The cost of going it alone
There’s a particular kind of tired that practice owners carry.
It’s not the tired that sleep fixes. It’s the tired that comes from being the answer to every question, the solution to every problem, the person who holds everything together — day after day, year after year — while wondering quietly if it’s ever going to feel different.
Most practice owners tell themselves: “I’m smart enough—I should be able to figure this out myself.”
And you are smart enough. You absolutely could figure it out — eventually. But eventually might be three years from now. After how much stress? How many good people lost because the environment wasn’t sustainable? How much of your life spent on the business instead of in it?
Being smart enough to do something doesn’t mean you should do it alone.
You didn’t build your own diagnostic equipment. You didn’t refuse to learn from mentors during training.
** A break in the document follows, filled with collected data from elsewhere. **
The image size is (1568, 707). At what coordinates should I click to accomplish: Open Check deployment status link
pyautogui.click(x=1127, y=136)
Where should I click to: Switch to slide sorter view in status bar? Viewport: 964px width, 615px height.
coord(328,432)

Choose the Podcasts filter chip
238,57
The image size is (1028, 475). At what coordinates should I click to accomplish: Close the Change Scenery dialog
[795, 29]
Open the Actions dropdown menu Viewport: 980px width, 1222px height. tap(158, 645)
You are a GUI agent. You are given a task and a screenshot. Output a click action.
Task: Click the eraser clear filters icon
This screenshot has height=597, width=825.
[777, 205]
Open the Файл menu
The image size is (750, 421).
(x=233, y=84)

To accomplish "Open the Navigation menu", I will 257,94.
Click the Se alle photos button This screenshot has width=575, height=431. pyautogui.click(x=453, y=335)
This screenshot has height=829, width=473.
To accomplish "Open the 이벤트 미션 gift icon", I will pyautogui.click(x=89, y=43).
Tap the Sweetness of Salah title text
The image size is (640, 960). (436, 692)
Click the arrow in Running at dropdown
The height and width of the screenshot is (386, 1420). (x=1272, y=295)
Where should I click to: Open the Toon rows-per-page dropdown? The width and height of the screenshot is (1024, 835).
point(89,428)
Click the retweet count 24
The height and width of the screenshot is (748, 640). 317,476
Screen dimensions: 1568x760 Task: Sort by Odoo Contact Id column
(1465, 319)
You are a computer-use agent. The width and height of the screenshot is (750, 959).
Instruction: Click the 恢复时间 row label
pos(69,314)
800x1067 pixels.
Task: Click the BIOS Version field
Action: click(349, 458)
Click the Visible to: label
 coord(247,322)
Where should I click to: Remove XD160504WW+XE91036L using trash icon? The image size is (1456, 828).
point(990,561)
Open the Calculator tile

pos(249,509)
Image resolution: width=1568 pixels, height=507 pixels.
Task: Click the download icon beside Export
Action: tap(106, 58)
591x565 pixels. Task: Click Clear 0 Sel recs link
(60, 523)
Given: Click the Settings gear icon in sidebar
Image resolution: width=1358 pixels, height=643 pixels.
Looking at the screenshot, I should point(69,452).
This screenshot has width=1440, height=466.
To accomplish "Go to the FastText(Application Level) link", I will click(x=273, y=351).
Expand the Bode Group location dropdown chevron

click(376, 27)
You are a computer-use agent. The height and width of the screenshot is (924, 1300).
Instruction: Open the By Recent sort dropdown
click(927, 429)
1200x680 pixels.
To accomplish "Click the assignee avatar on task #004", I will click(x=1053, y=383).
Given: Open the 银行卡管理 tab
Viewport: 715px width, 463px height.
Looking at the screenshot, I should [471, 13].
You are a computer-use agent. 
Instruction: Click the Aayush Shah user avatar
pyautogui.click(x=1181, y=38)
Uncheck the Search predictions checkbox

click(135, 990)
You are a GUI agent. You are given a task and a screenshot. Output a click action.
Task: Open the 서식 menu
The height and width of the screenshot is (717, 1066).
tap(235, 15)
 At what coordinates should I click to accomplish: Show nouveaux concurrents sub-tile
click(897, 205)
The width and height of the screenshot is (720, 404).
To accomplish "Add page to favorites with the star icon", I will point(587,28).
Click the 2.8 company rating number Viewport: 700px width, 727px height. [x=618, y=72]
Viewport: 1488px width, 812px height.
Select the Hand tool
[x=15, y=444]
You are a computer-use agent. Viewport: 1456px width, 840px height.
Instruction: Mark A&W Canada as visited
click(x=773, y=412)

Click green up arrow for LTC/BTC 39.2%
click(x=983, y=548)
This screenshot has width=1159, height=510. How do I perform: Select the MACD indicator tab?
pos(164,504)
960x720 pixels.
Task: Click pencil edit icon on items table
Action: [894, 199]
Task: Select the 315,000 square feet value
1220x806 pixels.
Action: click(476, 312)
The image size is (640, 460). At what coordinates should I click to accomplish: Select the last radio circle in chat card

You refer patients to specialists when the situation calls for it — not because you’ve failed, but because that’s what good care looks like.
Seeking expertise isn’t weakness. It’s exactly the same strategic thinking you apply in your clinical work.
The hidden cost
Every month you spend without the right structure is a month you’re not building toward your vision. It’s a month your team is working without the clarity and support they deserve. It’s a month your culture is drifting a little further from what you intended. It’s a month you’re managing the present instead of creating the future.
And underneath all of it — the thing most practice owners won’t say out loud — is the quiet fear:
“What if I can’t sustain this? What if I burn out? What if I wake up one day and can’t remember why I loved this work?”
That fear is worth taking seriously. Before it becomes the answer.
You don’t have to wait until you’re burned out to ask for help. You don’t have to be in crisis to deserve support. And you don’t have to have it all figured out — or even be sure that things are bad enough — before reaching out.
If you’re functioning but quietly not okay, that’s enough. If you’re delivering excellent care but running on empty behind it, that’s enough. If you’re not in crisis but you know this isn’t sustainable, that’s enough.
Reaching out before you hit the wall takes more courage than waiting until you do. The goal isn’t to survive until the breaking point. The goal is to never have to get there.